HopinginHim1: Swan - As hard as it is, that is a very positive way of looking at this. You are blessed to not have to bear the brunt of his turmoil and anger. I try as well to see this as a blessing. I am not subjected to his "perfectionistic" nature that is sometimes hard on me and I enjoy things he made not have. So I try to focus on that.

Brin: HopinginHim - I have been finding this devotional very helpful to get me in the right frame of mind with the Lord - "Jesus Calling" by Sarah Young

HopinginHim1: Brin - Oh thank you! I know it well! I actually gave it to a friend of mine who is struggling with Parkinson’s. She reads it every day. And I read it with my mom every time I visit her. It's part of my bed time routine with her once I have her tucked into bed!!

dani2: Swan - We have all been there, and the fact that you were able to apologize and he knows those words were not from your heart, is a blessing. I believe they are truly out of control when they get like this and just spew hurt for the sake of hurt, just because they are lost.

HopinginHim1: Swan - Amen to what Dani so beautifully said!!

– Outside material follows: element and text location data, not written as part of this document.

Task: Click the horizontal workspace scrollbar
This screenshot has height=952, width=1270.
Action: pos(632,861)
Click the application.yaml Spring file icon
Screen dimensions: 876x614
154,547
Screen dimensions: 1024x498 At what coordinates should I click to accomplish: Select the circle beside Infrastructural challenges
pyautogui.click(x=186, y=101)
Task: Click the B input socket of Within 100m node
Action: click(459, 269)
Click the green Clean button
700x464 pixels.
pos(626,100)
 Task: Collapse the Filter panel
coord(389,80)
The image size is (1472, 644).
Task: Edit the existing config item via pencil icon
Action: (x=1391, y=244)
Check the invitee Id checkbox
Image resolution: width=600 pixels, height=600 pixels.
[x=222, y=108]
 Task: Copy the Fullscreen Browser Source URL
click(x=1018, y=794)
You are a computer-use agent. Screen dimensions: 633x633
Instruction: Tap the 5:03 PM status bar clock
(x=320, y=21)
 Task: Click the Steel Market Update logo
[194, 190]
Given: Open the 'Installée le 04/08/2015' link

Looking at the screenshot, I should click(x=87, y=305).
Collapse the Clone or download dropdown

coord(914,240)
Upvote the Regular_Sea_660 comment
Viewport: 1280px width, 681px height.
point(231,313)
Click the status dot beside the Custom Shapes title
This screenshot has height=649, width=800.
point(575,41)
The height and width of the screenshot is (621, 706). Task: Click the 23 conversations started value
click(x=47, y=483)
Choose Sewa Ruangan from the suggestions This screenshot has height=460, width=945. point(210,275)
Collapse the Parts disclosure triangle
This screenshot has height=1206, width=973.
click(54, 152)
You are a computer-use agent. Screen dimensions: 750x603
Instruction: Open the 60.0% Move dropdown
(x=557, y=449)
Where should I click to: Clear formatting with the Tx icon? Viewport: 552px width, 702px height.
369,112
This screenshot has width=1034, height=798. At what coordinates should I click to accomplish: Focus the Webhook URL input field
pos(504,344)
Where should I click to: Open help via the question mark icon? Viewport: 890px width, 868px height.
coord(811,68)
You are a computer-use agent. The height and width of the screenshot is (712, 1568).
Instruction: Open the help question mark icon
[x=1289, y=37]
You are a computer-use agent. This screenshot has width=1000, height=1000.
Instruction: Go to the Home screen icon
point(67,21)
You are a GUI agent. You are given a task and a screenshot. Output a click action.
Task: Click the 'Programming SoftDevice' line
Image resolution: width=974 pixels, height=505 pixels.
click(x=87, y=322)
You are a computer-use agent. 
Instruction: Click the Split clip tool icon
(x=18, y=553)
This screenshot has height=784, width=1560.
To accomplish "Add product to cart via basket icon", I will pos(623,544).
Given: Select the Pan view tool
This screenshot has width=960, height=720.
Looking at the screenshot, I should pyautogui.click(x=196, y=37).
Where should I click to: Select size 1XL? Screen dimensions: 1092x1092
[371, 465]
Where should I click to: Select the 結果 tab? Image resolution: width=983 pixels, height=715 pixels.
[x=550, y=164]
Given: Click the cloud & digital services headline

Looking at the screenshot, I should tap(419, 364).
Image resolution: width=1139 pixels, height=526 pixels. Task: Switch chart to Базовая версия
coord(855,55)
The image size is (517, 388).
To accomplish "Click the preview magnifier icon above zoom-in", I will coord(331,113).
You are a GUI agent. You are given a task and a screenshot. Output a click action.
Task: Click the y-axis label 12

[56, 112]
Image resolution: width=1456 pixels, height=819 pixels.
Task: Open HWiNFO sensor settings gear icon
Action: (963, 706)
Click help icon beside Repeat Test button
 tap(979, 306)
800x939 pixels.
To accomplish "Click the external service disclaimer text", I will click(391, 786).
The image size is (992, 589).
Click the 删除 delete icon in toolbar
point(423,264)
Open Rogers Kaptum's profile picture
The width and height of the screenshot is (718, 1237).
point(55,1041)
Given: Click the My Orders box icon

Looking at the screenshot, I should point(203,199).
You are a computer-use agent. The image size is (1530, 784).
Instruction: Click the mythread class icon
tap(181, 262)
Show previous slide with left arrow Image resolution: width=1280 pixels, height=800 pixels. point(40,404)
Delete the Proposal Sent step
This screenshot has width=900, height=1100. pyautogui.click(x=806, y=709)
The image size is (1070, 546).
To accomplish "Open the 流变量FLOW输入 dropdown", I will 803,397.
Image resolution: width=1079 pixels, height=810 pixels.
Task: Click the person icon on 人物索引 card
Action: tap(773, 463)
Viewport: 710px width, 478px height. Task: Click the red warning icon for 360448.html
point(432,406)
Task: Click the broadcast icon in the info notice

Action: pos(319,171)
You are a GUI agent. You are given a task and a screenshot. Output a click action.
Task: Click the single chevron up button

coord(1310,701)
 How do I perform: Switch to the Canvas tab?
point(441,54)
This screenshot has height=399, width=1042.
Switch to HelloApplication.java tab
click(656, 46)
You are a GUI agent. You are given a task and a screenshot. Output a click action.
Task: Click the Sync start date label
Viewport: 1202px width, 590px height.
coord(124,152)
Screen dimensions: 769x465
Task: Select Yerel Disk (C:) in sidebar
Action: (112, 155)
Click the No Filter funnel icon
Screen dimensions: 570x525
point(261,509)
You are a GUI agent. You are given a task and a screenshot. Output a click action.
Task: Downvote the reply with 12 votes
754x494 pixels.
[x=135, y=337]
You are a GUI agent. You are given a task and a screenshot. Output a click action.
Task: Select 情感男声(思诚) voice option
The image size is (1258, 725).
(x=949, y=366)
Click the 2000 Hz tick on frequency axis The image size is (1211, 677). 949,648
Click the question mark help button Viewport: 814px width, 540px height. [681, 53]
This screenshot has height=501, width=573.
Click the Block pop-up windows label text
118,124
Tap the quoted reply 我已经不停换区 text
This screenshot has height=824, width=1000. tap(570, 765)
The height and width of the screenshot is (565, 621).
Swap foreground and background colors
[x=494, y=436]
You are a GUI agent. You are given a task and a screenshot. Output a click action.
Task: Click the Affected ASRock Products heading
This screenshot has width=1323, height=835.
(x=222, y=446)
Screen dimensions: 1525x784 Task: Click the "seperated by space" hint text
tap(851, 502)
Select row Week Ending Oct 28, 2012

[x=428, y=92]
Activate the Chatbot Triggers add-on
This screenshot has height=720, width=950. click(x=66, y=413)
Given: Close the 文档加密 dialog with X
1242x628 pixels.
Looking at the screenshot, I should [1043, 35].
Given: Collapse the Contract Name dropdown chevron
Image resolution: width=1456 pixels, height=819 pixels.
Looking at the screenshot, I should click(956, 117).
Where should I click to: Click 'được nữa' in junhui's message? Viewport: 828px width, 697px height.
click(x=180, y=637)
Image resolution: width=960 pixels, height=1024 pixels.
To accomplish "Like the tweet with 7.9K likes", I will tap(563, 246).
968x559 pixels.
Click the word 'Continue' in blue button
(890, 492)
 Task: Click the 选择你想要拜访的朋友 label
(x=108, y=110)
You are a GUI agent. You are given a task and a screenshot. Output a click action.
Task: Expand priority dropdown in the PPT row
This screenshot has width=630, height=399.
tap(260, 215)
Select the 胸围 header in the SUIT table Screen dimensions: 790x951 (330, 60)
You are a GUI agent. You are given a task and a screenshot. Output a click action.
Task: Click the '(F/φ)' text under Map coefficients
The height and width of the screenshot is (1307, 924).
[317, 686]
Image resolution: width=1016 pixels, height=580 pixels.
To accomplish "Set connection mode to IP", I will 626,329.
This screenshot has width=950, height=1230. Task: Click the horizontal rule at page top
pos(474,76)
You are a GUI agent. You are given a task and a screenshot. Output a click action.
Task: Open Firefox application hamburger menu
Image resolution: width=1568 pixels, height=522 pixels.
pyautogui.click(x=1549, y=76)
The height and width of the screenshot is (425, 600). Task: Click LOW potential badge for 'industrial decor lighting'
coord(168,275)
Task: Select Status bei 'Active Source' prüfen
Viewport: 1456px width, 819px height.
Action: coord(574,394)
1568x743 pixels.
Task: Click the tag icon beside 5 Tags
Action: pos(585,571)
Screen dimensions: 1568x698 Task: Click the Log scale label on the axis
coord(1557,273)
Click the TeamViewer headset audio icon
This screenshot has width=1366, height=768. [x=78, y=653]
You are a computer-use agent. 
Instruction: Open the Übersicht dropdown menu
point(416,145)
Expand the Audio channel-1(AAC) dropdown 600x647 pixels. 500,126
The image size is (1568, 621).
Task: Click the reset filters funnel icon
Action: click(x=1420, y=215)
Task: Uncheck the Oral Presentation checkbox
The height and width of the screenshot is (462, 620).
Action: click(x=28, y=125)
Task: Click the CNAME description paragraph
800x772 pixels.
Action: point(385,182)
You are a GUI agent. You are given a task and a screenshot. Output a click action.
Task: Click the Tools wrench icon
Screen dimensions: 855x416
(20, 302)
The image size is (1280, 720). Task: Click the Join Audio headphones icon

Swan: dani - Yeah, he does feel he deserves it. A guy he was in the Marine Corps with and I would say was his best friend, told me the last time I saw him that my husband had commented to him that he is miserable in his life but deserves what he is getting because of what he had done. When this friend told him, if he was talking about what he had done to me, he was already forgiven for that. He said my husband looked at the ground and said he doesn't know how I could do that, he really did some bad things to me. I guess until he is able to forgive himself, he will not be able to accept that others have forgiven him.

Brin: Swan, I sure hope he can forgive himself. Must be pretty miserable to be drinking excessively every day.

HopinginHim1: Swan - That will definitely be a work of the Lord, but certainly nothing that He isn't in the business of doing.

HopinginHim1: All - Thank you so much for your help tonight. It has been such a blessing to me. You have made a difficult day much brighter. Thank you all!!

Brin: HopinginHim, So glad that you came to join us!

Brin: All, It's been a nice chat. I should try to get on here more often. I'm going to head out. Have a great week.

Swan: Brin - Me too! Sadly he had a falling out with his mother that flowed over to his relationship with his father and he didn't speak to them for years. His father passed away and his mother didn't know who he was the next time there was any contact, I know he regretted that choice and the void left by their loss with no reconciliation, yet he is repeating it and I do worry about the outcome if he doesn't wake up.

HopinginHim1: Brin - Thanks again. Praying for continued healing. Have a great week! Thanks for being here!

Swan: I am going to head out ladies, see you next time.

dani2: Good night Brin - keep healing! We'll keep praying!

HopinginHim1: Swan - Have a great week Swan. Thanks again for being here. Good night!

HopinginHim1: Dani - Again. Such a blessing chatting with you. Have a wonderful week. Hopefully I can swing in again next week. Goodnight

dani2: Good night Swan and HopinginHim1 - I am going to be praying tonight for you and your husbands. They both are heavy on my heart after our chat.

HopinginHim1: Dani - Thank you. I very much appreciate that

dani2: Swan, truly sad, you are correct. Just like you, I had no idea the inner struggle that my husband was dealing with. I am sure he figures he deserves the situation that he finds himself in.

Swan: dani - I recall one night actually telling my husband that if he wanted to play, I was game and that he needed to take into consideration that I could give a heck of a lot worse than I got. I couldn't believe that came out of my mouth, but there it was out and hanging in the air. I didn't see the hurting little boy inside him, only that he was hurting me and I wasn't going to just lay down and take it. I regretted those feelings and words; I did apologize once when God gave me the opportunity. My husband said he forgave me and said he knew he had hurt me and my words were from that.